- [TASK ITEM]:
Your answer is one number, how many lines in the entries include "screenshot".

- [MATERIAL FOR THIS EXERCISE]:

********************

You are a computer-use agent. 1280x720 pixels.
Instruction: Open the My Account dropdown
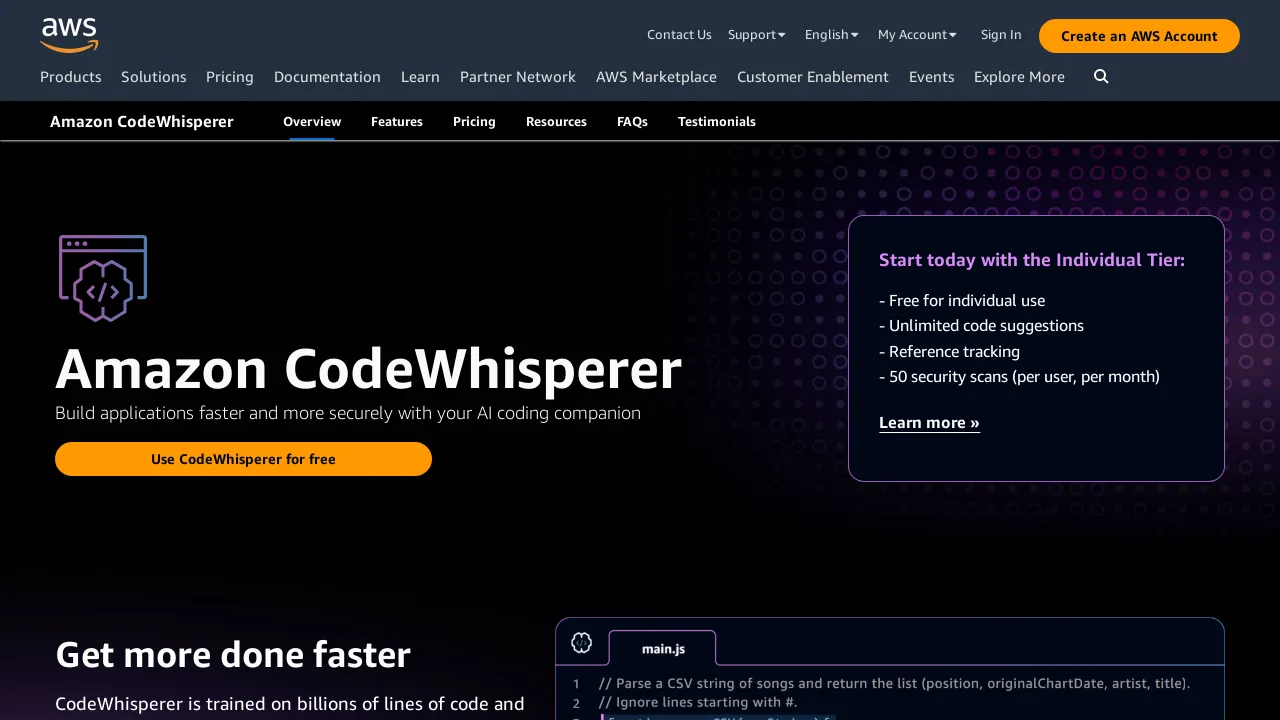point(916,34)
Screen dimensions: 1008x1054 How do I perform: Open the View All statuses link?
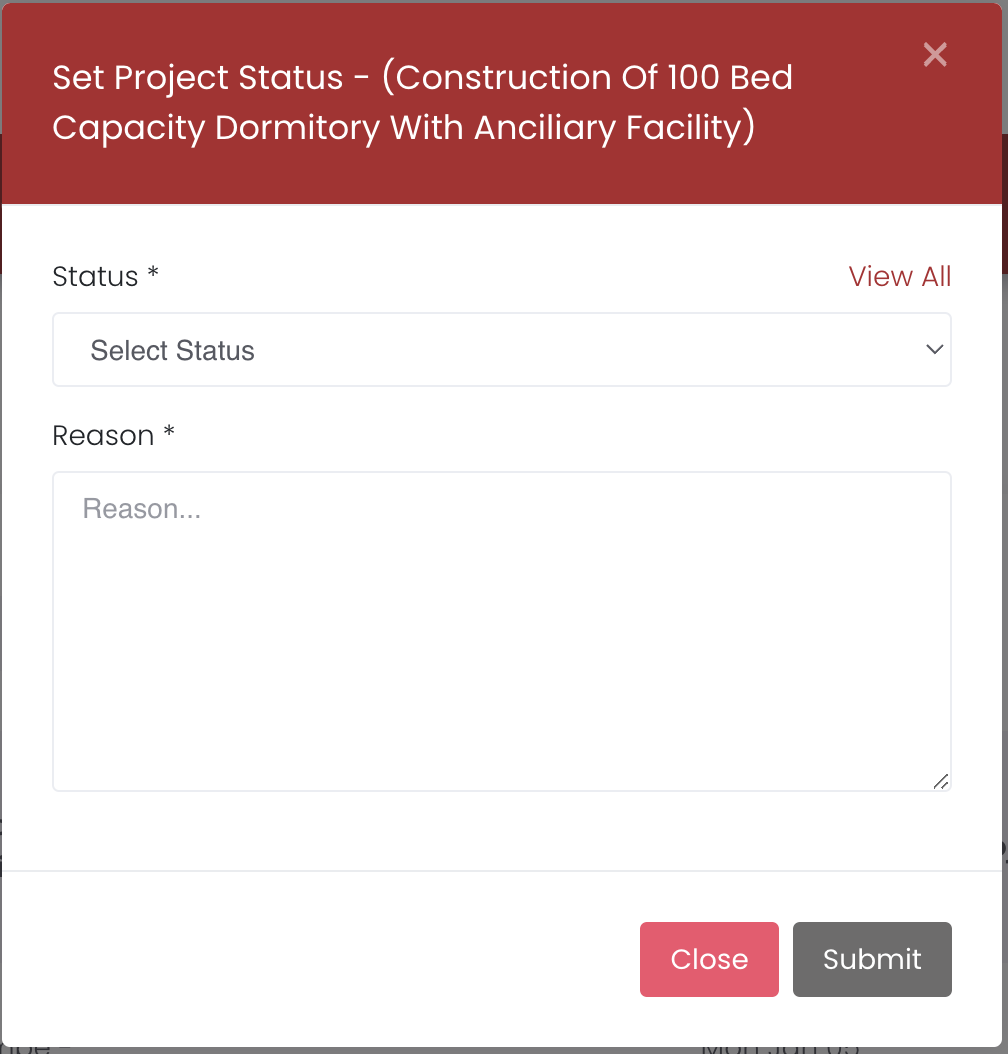click(900, 277)
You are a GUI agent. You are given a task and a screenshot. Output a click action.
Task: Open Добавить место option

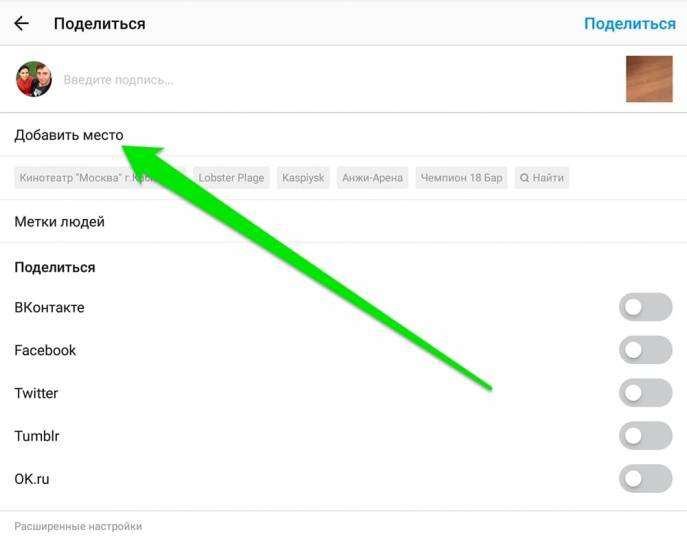click(x=69, y=135)
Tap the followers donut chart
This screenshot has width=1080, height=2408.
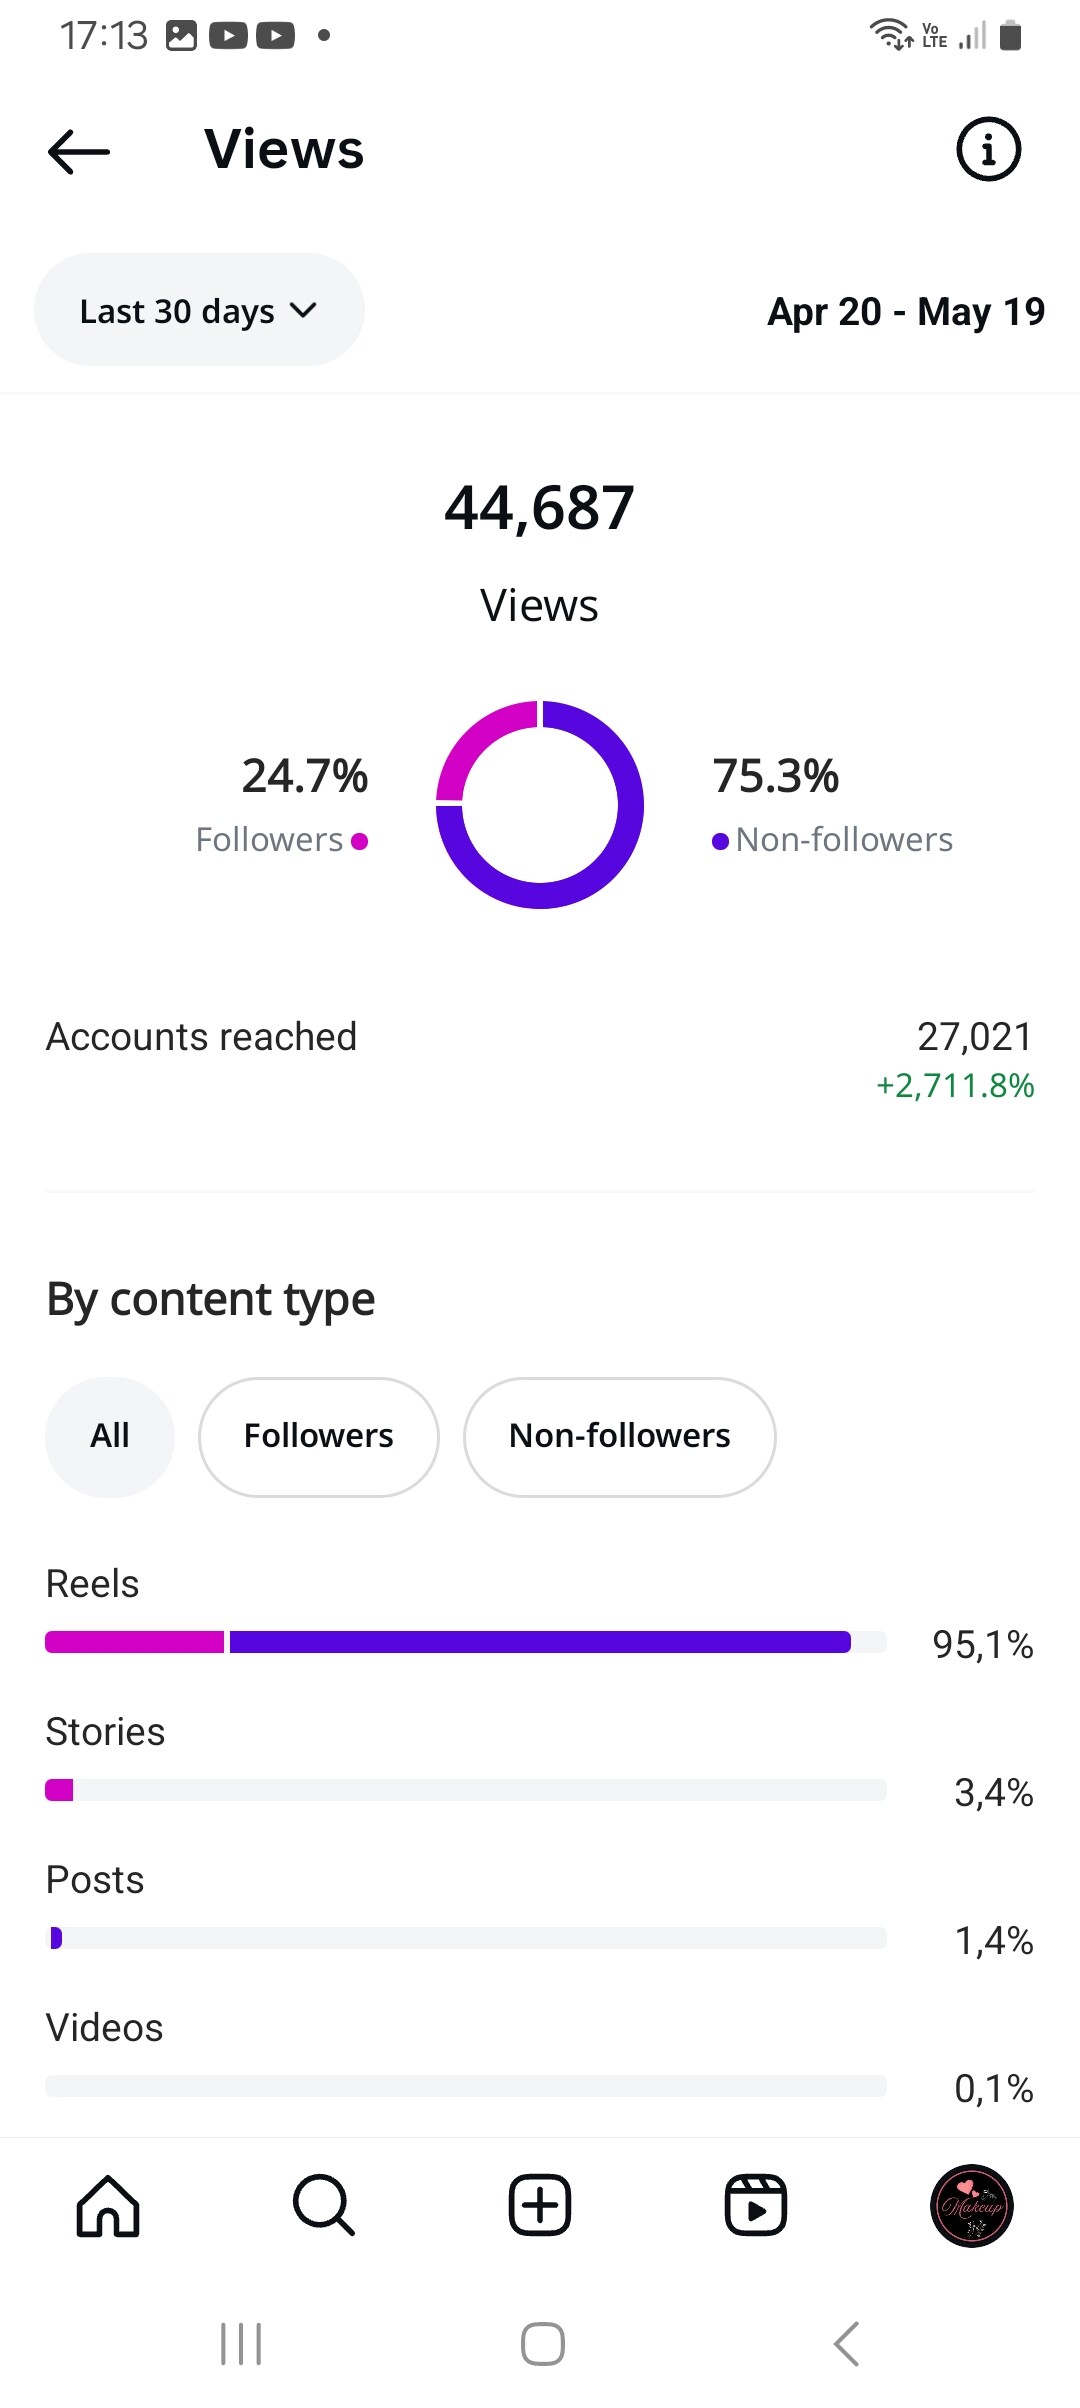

********************

- [OUTPUT]:
2